_Your instructions_
Please write out the final portion of the records below exactly: the line containing "You are a computer-use agent.", every line after it, and nothing else.

[Saved entries]
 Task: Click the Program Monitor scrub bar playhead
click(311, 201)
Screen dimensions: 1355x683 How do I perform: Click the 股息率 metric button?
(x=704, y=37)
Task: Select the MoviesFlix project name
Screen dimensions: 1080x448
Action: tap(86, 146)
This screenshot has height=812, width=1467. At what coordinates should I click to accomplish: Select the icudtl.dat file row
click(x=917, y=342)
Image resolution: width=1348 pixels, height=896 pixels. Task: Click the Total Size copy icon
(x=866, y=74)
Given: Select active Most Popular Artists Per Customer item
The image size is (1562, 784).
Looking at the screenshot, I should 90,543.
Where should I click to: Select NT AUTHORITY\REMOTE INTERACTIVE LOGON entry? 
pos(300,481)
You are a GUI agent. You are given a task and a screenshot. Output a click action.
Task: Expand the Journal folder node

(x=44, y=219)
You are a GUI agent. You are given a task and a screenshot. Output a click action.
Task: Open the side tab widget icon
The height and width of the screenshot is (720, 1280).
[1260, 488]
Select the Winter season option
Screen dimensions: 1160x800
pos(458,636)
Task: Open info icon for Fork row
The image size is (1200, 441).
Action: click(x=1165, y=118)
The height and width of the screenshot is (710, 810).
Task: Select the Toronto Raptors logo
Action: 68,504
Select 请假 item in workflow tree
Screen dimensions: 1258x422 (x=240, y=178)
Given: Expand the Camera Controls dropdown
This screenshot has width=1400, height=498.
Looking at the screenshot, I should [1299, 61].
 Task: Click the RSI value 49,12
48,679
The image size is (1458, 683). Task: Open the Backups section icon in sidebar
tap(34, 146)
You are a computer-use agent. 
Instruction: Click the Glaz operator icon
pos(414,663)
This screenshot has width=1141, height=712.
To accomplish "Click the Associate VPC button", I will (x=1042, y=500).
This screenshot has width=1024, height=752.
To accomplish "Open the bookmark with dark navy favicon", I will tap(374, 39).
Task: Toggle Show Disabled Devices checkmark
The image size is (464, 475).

_Answer to this problem_
You are a computer-use agent. 
Instruction: Click the Glaz operator icon
pos(414,663)
This screenshot has width=1141, height=712.
To accomplish "Click the Associate VPC button", I will (x=1042, y=500).
This screenshot has width=1024, height=752.
To accomplish "Open the bookmark with dark navy favicon", I will tap(374, 39).
Task: Toggle Show Disabled Devices checkmark
The image size is (464, 475).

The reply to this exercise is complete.